Apr 23 2005
A beautiful exterior bolsters your self-esteem and thereby helps keep you healthy. This is a common argument in favor of beauty surgery, which has been scrutinized in a dissertation from Linköping University in Sweden. Beauty surgery, or aesthetic surgery, is a rapidly growing business. The first clinic in Sweden opened in the 1980s. Today there are more than 30 clinics that offer aesthetic surgery.
“They run a business that arouses strong feelings in many people,” says Anita Andersson, who just took her doctorate at Theme Health, Linköping University.
She studied how beauty surgery is presented in order to achieve cultural legitimacy. What arguments are used to make it seem like a feasible, plausible, attractive, and meaningful practice?
Her material consists, on the one hand, of the clinics’ own presentations and, on the other hand, articles in the weeklies and tabloid press. It’s a matter of creating a justification and credibility for these activities and to make them seem attractive to the general public.
Anita Andersson maintains that three culturally viable values are central here: freedom, health, and naturalness.
“Both advocates and critics of beauty surgery relate to these universal values, but they fill them with different meaning.”
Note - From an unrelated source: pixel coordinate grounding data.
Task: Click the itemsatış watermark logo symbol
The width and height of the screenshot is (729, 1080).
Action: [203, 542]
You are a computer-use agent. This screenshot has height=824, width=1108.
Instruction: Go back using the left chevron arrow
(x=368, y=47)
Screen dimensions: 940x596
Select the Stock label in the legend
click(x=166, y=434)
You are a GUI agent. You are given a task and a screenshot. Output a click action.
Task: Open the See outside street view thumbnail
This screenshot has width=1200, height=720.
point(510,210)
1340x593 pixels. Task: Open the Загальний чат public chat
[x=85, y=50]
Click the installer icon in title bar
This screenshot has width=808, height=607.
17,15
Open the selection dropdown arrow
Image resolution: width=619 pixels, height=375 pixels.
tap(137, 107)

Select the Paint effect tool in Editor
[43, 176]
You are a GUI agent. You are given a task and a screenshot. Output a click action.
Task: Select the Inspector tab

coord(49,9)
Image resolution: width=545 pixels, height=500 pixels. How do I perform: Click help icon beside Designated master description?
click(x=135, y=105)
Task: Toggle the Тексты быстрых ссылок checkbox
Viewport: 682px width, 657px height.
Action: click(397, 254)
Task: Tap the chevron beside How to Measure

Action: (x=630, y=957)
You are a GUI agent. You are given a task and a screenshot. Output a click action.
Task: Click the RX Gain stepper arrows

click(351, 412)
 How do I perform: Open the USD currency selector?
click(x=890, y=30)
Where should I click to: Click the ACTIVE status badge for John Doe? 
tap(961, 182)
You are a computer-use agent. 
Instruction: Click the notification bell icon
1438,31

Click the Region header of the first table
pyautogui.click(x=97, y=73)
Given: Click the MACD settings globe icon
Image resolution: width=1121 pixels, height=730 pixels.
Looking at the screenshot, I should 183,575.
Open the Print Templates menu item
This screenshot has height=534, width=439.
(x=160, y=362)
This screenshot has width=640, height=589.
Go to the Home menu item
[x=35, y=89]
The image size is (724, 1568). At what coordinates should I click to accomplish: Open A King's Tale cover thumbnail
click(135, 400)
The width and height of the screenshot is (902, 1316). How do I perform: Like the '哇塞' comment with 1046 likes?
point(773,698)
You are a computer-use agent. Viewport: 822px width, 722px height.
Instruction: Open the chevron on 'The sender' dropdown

To advocates, freedom is precisely the right to choose what you look like. To critics, freedom is to feel that you are good enough as you are, not to have to live up to some ideal of beauty.
Naturalness, to advocates, is to be able to choose a body that looks natural, that you feel good in, even though it was created by surgical operation. To critics, bodies that have not undergone aesthetic surgery are more natural.
Health, finally, is associated with self-esteem and mental well-being. To advocates of aesthetic surgery, this is achieved precisely by correcting your imperfections and feeling that you are a more beautiful person. Critics, on the other hand, claim that the business creates poor self-esteem in people by emphasizing looks so much.
Proponents of aesthetic surgery maintain that beauty can be determined objectively, regardless of shifting fashions and cultural peculiarities. There is an objective ideal-and it is now technologically possible to realize it. At the same time, the business argues for a subjective freedom of choice. Thanks to aesthetic surgery, everyone can now look the way they want to look; you don’t have to be satisfied with the body you were given.
Aesthetic surgery has the potential to grow even more, according to Anita Andersson.
“Traditionally the major target group has been women, but now the marketing is turning to men. Looks are presented as visual capital that is important in how successful we are in our social lives and in our careers.”